Segment Start: Material for this exercise

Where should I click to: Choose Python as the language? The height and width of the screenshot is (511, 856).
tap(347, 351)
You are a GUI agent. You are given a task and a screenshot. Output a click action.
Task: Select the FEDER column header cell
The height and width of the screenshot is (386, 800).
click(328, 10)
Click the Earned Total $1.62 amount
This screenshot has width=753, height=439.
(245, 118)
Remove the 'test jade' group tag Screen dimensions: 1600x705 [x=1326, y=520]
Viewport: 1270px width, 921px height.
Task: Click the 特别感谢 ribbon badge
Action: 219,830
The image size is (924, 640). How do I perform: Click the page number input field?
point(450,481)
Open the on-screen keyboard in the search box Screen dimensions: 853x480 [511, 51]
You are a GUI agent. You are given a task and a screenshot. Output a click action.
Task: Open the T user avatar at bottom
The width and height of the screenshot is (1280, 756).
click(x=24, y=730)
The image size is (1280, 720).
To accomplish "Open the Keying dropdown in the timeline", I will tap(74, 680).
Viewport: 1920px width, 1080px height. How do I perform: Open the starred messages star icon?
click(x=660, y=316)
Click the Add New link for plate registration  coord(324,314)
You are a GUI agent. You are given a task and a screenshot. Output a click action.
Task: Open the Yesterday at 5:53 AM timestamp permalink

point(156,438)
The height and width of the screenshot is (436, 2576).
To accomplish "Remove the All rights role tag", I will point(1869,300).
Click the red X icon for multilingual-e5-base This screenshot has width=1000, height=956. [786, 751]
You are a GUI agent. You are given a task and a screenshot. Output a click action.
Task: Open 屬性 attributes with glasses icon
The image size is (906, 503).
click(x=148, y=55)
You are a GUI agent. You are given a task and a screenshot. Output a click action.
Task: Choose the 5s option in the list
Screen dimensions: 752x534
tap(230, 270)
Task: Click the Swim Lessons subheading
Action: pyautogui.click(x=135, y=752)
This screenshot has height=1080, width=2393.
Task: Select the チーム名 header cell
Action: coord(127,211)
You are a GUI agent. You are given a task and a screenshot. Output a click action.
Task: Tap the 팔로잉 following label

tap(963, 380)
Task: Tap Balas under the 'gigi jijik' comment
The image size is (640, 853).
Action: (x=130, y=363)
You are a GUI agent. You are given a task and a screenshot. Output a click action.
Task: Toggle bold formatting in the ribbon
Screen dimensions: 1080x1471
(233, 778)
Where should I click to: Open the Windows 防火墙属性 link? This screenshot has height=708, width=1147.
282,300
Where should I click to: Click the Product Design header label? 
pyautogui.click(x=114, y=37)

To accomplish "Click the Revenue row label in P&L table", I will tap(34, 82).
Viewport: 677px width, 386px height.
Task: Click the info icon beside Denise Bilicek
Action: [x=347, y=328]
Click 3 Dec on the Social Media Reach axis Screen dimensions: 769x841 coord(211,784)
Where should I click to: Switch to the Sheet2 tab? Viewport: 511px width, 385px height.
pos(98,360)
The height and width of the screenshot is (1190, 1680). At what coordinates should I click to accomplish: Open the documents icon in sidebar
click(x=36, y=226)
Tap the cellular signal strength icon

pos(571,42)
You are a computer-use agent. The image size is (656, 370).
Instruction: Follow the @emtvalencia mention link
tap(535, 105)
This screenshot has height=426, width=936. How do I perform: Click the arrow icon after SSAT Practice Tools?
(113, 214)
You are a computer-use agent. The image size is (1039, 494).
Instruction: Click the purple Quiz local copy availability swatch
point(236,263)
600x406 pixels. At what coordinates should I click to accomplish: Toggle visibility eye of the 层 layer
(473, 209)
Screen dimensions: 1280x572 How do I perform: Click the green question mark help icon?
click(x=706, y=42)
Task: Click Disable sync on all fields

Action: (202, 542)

Segment End: Material for this exercise

- _Task description_: Report, from the entries above, each line where "computer" is found.

- _Solution for this exercise_:
You are a computer-use agent. The image size is (656, 370).
You are a computer-use agent. The image size is (1039, 494).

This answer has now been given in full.